PiemonteSalute
Piemonte, oltre 11.600 malati cronici senza convenzione per le Rsa: l’allarme in Commissione
L’allarme è stato lanciato dai rappresentanti della Fondazione Promozione Sociale ETS, Andrea Ciattaglia e Giuliano Maggiora, intervenuti durante la seduta presieduta da Daniele Valle
TORINO – Sono oltre 11.600 i malati cronici non autosufficienti in Piemonte ai quali è stata negata la convenzione prevista dai Livelli essenziali di assistenza (Lea) per il ricovero nelle Residenze sanitarie assistenziali (Rsa). Un dato che, secondo quanto illustrato in Quarta Commissione del Consiglio regionale, rappresenta un aumento del 35% in appena dieci mesi, tra febbraio e dicembre 2025.
L’allarme è stato lanciato dai rappresentanti della Fondazione Promozione Sociale ETS, Andrea Ciattaglia e Giuliano Maggiora, intervenuti durante la seduta presieduta da Daniele Valle.
Crescono anche i casi giudicati “differibili”
Nel corso dell’audizione sono stati presentati dati richiesti direttamente alla Regione Piemonte che, secondo la Fondazione, delineano un quadro preoccupante. Oltre all’aumento delle persone escluse dalla convenzione, è stato evidenziato anche un forte incremento dei casi classificati come “differibili” dalle Unità di valutazione geriatrica.

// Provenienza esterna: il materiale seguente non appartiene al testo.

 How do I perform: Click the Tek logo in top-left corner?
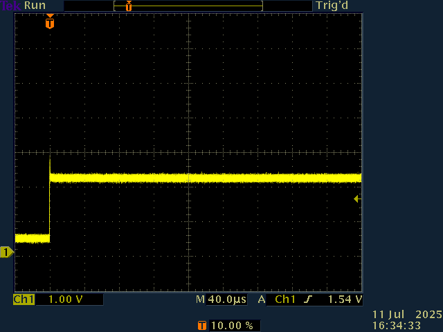pyautogui.click(x=11, y=6)
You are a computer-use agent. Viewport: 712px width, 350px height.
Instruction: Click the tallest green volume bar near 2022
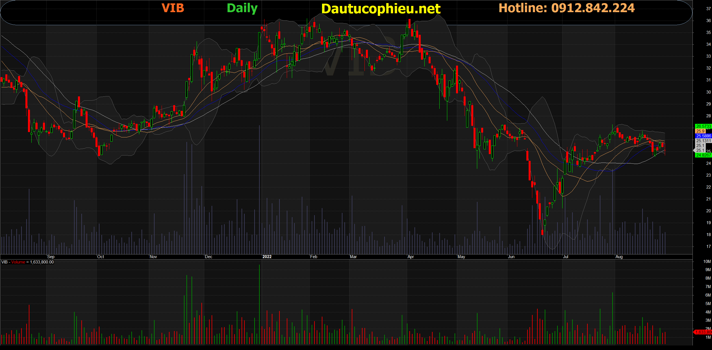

Il numero di queste situazioni sarebbe infatti passato da 4.217 a 7.399, con un incremento del 75% nello stesso periodo.
Secondo Ciattaglia e Maggiora, questi numeri testimoniano un arretramento del Piemonte nella copertura dei posti letto convenzionati con le Asl.
“Il Piemonte ultimo per copertura dei posti convenzionati”
La Fondazione ha sottolineato come la Regione sia già quella con la minore copertura di posti letto convenzionati, con meno del 50% dei posti effettivamente occupati da pazienti in convenzione Asl.
Un dato che, secondo i rappresentanti dell’associazione, ha conseguenze dirette sulle famiglie dei pazienti non autosufficienti.
“Chi non può assistere il malato a casa è costretto a ricorrere al ricovero privato, affrontando uno sforzo economico enorme”, hanno spiegato durante l’audizione.
Rette oltre i 4mila euro al mese
La Fondazione Promozione Sociale ETS ha evidenziato come le rette delle Rsa possano ormai superare i 4.000 euro al mese, una cifra che molte famiglie faticano a sostenere senza il riconoscimento della quota sanitaria prevista dalle convenzioni.
Per questo motivo è stato rivolto un appello alla Regione affinché vengano individuate soluzioni che consentano un effettivo riconoscimento delle quote sanitarie per i ricoveri in Rsa.
“Il sistema sanitario piemontese presenta numerosi punti di forza, ma sulle quote sanitarie per le Rsa è necessario un maggiore impegno”, hanno concluso i rappresentanti della Fondazione.
Il dibattito in Commissione
Al termine dell’audizione sono intervenuti con domande e richieste di chiarimento i consiglieri regionali Pasquale Coluccio (Movimento 5 Stelle), Alice Ravinale (Alleanza Verdi e Sinistra), Gianna Pentenero e Monica Canalis (Partito Democratico), approfondendo i dati illustrati e le possibili iniziative per affrontare la situazione.